Gagal? Ulang!  Toh, semua pilihan kembali ke si mahasiswa. Gagal pada proses magang, si mahasiswa harus mengulang lagi. “Karena mereka kami didik, bukan sekadar main-main di perusahaan orang. Ini yang kami sebut dengan konsep 3+1,” kata Meyliana. Menurut dia, konsep tersebut dibuat untuk mempersiapkan 2 dari 3 lulusan bisa bekerja di perusahaan global. Si mahasiswa akan studi selama 3 tahun di dalam kampus, lalu 1 tahun lagi mereka akan punya pilihan untuk dilakoni, yakni magang di perusahaan, studi ke luar negeri, riset atau penelitian, membentuk komunitas (community develoment), dan berwirausaha. “Tenang, kami punya supervisor untuk lima pilihan di satu tahun studi itu, karena mahasiswa tetap harus diawasi.

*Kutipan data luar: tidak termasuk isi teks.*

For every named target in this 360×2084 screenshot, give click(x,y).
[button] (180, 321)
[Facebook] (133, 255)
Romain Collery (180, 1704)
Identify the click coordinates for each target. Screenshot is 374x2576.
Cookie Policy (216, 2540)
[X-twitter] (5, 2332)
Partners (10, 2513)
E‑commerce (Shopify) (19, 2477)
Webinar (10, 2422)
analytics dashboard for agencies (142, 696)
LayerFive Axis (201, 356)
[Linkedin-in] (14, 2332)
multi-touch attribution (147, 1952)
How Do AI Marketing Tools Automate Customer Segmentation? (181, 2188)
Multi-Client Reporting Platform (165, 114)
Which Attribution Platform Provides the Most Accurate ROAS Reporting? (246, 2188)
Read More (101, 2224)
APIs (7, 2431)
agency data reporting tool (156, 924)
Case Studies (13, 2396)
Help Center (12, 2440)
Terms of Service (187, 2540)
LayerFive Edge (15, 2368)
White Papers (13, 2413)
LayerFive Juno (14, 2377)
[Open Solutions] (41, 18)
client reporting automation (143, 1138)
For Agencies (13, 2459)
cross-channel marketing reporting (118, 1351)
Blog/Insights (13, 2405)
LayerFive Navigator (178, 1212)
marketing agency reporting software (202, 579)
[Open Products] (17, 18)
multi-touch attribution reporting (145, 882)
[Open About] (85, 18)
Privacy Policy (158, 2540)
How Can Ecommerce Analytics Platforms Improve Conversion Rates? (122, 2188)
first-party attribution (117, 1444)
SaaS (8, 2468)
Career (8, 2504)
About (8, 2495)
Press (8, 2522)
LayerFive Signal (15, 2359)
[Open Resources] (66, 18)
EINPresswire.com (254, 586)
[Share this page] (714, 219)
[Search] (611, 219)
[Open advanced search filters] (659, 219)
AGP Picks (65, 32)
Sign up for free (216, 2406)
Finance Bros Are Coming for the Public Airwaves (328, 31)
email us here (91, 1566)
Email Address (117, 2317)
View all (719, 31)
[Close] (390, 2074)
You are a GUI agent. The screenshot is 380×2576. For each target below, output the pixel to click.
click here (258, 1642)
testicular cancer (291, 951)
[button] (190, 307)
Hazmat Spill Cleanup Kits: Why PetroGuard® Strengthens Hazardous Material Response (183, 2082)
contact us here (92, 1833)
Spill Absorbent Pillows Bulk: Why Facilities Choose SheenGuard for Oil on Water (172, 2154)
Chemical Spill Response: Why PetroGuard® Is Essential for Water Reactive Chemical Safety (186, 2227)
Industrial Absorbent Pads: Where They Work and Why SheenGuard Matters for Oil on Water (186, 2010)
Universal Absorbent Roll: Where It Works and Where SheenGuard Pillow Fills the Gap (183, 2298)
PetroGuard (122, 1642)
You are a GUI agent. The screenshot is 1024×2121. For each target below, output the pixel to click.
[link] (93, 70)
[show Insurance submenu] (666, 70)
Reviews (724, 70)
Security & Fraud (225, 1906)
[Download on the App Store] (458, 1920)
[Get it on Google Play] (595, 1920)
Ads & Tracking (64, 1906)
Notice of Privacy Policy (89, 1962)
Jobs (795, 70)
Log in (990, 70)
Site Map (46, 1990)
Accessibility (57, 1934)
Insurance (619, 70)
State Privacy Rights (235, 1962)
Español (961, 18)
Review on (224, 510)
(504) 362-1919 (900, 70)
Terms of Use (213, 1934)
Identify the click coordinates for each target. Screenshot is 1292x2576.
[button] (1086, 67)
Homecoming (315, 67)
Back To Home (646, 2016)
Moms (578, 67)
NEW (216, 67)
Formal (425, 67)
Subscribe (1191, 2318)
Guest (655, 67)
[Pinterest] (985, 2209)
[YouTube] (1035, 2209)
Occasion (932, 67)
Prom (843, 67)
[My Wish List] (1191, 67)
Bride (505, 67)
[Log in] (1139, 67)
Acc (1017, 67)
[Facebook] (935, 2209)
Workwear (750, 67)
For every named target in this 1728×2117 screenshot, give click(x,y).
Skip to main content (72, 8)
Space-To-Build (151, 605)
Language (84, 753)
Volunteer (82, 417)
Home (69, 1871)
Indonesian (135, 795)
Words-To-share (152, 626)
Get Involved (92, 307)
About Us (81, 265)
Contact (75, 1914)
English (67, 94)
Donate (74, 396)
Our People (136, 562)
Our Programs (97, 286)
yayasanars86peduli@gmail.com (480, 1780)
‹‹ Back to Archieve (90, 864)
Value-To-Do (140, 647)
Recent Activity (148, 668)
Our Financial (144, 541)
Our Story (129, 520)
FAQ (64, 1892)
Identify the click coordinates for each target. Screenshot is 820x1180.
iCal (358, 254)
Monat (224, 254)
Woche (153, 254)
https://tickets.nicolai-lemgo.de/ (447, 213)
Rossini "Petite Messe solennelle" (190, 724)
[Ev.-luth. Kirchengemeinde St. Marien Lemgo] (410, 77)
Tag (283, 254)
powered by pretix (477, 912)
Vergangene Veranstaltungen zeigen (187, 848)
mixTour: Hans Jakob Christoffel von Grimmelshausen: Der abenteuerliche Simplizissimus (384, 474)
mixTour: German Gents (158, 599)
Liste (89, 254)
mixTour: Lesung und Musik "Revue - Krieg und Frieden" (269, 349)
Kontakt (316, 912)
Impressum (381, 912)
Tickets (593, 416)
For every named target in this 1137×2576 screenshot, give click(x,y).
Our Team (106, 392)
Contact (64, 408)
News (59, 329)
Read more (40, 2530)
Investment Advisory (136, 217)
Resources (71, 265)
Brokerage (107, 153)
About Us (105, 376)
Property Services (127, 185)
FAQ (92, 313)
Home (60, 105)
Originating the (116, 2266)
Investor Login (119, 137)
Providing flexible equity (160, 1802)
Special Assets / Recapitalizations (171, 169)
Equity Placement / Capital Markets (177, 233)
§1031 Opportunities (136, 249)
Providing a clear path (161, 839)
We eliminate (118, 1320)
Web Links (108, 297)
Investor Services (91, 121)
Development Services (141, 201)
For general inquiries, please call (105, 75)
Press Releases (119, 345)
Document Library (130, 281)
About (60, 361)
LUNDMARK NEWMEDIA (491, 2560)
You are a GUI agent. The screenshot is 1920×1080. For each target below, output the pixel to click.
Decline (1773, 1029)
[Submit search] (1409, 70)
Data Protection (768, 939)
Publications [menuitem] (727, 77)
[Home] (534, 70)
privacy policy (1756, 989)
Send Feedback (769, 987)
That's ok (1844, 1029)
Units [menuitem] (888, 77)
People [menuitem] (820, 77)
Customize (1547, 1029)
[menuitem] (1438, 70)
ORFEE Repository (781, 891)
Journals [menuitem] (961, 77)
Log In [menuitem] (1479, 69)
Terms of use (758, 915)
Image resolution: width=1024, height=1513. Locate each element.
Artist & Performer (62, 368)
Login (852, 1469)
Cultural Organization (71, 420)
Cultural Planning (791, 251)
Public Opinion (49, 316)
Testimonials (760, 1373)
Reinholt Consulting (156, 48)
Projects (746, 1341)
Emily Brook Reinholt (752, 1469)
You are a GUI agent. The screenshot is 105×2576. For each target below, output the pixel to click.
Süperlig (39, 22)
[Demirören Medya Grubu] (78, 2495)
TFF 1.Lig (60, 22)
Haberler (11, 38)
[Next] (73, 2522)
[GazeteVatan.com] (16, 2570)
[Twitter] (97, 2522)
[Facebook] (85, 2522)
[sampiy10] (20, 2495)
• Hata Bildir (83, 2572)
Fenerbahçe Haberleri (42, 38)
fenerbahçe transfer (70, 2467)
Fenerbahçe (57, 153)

Sejauh ini 88 persen pilihan mahasiswa adalah magang, dan ada 5000-an mahasiswa kami yang mencari tempat magang setiap tahun,” ujar Meyliana. Dia mengingatkan, bahwa generasi yang masuk masa kerja saat ini adalah anak-anak generasi Z, bukan lagi milenial. Mereka adalah generasi i atau generasi internet. “Semakin ke bawah itu kecerdasan generasi terhadap teknologi semakin tinggi. Industri harus menyadari itu. Wong, anak umur 2 tahun sudah bisa main Youtube kok. Ini juga yang ingin kami bangun di Binus Malang,” ucap Meyliana. Rektor Institut Teknologi Riset Binus Malang, Boto Simatupang, mengatakan selama 3 tahun merintis kampus Binus Malang dia mencatat ada sekitar 400 mahasiswa di kampus tersebut. Adapun untuk tahap pertama kampus baru ini pihaknya akan menampung 5.000 mahasiswa.

“Kami fokus meningkatkan entrepreneurship dengan pendekatan digital. Ini juga respons atas kebutuhan mahasiswa yang ingin mendapatkan pengalaman belajar secara smart class, creative class dan juga reguler class,” sambut Boto. Pendekatan tersebut cocok dengan progam 2+1+1 dirancangnya untuk para mahasiswa Malang. Dengan konsep itulah Binus sangat memungkinkan menerapkan mobilitas mahasiswanya. “Kalau mahasiswa itu masuknya di Binus Malang, dia akan 2 tahun kuliah di Malang sebagai home campus, kemudian 1 tahun atau 2 semester akan kami pindahkan kuliah di kampus Binus Jakarta atau Bandung,” papar Boto. Boto mengatakan, dua tahun lalu banyak mahasiswa Binus yang suka memilih magang ke perusahaan rintisan (start up). Mereka berkeinginan kuat untuk mencicipi suasana kerja yang freestyle seperti dunia mereka, dunia anak-anak muda yang bebas. “Tapi, generasi Z saat ini sudah berbeda lagi. Sekarang mereka butuh perusahaan yang settle, yang nyaman dan stabil. Jadi, sudah beda lagi trennya sehingga sangat penting informasi perusahaan atau industri di mata mahasiswa. Istilahnya, tak kenal maka tak sayang,” kata Boto.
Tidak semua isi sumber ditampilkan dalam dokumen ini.